* SUPPLIED TEXT:

----

By Max Colchester 

LONDON -- Britain's euroskeptic Brexit Party said it wouldn't contest hundreds of Conservative Party-held districts in next month's U.K. election, boosting Prime Minister Boris Johnson's chances of re-election.

Brexit Party leader Nigel Farage said his upstart party wouldn't field candidates in 317 seats won by the Conservatives in the 2017 election to avoid splintering the pro-Brexit vote and paving the way for anti-Brexit parties to form a coalition to call another referendum.

"I think our announcement today prevents a second referendum from happening," Mr. Farage said. "That is the single most important thing for our country."

The British pound moved 0.8% higher against the U.S. dollar following the announcement.

The move means Mr. Farage has climbed down from an ultimatum he made earlier this month, when he said his party would contest all 650 seats in the House of Commons unless Mr. Johnson ditched the Brexit divorce deal he negotiated with Brussels.

Pollsters said Mr. Farage's party presented a threat to Mr. Johnson's electoral chances, raising the odds that the current prime minister would fail to win an outright majority in the Dec. 12 ballot. Mr. Johnson had faced criticism from some of his party's donors who said he risked imperiling the Brexit project altogether if the leave vote was split.

Mr. Farage, a former commodities trader, has made a career out of transforming political dissatisfaction into protest votes. The onetime leader of the UK Independence Party has railed against the EU despite being a member of the European Parliament since 1999. He launched the "Brexit Party" in April as a reaction to the British Parliament's failure to deliver on the U.K.'s split with the EU. He has since rallied President Trump to his cause. Mr. Trump recently urged Mr. Farage and Mr. Johnson to join forces in the election

Mr. Farage's decision will help Mr. Johnson by solidifying the Conservatives' position in several-dozen pro-Brexit districts where they hold a slim majority. "We welcome Nigel Farage's recognition that another gridlocked hung parliament is the greatest threat to getting Brexit done," Mr. Johnson said in a statement.

However the Brexit Party will continue to challenge in districts held by opposition Labour or Liberal Democratic parties. Mr. Johnson needs to pick up several of these seats if he is to get a majority.

Labour says it would renegotiate Mr. Johnson's deal and put it to another referendum that would include the option to remain. The Liberal Democrats say they would reverse Brexit if they form a government -- very unlikely given current opinion polling -- but would back a second referendum too.

----

* GIVEN REQUEST 1: Please copy the portion of the Brexit Party article between "LONDON -- Britain's" and "chances of re-election.", inclusive.
* GIVEN REQUEST 2: Condense the paragraph of the Brexit Party article that begins "Pollsters said Mr. Farage's party" into a shorter version that keeps its main facts.
* GIVEN REQUEST 3: Pick up the Brexit Party article after its final sentence and carry it forward.
The items after this point are separate from the Brexit Party article.

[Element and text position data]
----

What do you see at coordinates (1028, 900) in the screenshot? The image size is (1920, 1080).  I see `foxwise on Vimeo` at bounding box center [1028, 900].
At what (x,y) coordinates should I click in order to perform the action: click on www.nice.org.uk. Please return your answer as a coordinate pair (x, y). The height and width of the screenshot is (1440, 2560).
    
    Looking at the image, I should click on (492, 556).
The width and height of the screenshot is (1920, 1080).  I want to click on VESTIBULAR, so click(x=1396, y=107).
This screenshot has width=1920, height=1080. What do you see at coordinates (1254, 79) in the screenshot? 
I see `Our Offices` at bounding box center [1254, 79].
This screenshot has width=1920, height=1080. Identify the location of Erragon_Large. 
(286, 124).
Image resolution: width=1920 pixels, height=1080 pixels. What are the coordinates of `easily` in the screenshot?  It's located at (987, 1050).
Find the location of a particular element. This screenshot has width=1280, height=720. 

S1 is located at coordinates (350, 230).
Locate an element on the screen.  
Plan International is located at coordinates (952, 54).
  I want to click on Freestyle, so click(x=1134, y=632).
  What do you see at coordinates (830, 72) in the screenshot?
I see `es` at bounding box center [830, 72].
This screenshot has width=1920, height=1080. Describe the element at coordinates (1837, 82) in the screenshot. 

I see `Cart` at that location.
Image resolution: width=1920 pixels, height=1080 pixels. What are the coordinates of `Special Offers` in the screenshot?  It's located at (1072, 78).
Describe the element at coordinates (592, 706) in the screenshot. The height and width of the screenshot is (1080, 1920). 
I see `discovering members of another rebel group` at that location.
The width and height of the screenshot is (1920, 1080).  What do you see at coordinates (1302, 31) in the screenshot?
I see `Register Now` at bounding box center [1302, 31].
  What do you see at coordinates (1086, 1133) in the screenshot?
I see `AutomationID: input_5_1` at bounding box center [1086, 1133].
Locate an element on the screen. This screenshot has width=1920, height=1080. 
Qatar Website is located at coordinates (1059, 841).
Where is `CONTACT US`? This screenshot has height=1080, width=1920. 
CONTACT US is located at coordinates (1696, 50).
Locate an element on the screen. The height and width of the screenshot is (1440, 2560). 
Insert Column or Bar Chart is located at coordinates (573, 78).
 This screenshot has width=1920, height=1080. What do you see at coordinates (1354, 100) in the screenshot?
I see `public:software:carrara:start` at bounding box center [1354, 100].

----

* TASK OUTPUT 1:
LONDON -- Britain's euroskeptic Brexit Party said it wouldn't contest hundreds of Conservative Party-held districts in next month's U.K. election, boosting Prime Minister Boris Johnson's chances of re-election.

* TASK OUTPUT 2: Pollsters saw the Brexit Party as a threat to Mr. Johnson, making it more likely he would fall short of an outright majority in the Dec. 12 ballot. Some Conservative donors criticized him, warning that a split leave vote could endanger Brexit altogether.

* TASK OUTPUT 3:
Mr. Farage's criticism of Mr. Johnson's Brexit deal has been a headache for the Conservatives until now, by repeatedly dragging attention back to the detail of the divorce deal he negotiated last month with the European Union. So far, Mr. Johnson's campaign has focused on getting Brexit finished, rather than on the advantages of the deal he negotiated.

The government hasn't published economic analysis of the impact of the deal, which would see the U.K. break close ties with its largest trading partner. The Labour Party says the divorce would damage the British economy. It also results in a customs and regulatory border in the Irish Sea, something which Mr. Johnson had previously said was unacceptable to the unity of the U.K.

Mr. Farage has criticized the deal, saying it simply paves the way for yet more negotiations with Brussels and doesn't offer a quick break from the trade bloc. Under the agreement hammered out by Mr. Johnson, the U.K. will effectively remain aligned with EU rules until it has signed a trade deal with the bloc. That transition period could run until 2022. "This isn't Brexit," said Mr. Farage last week.

Since Mr. Farage issued his threat, government officials have hardened their tone on Europe. Mr. Johnson has pledged to negotiate a trade deal with the bloc by the end of 2020 and said the country won't extend its negotiations beyond that date. If a trade deal isn't ready by that date, then Britain could abruptly break away from its biggest trading partner.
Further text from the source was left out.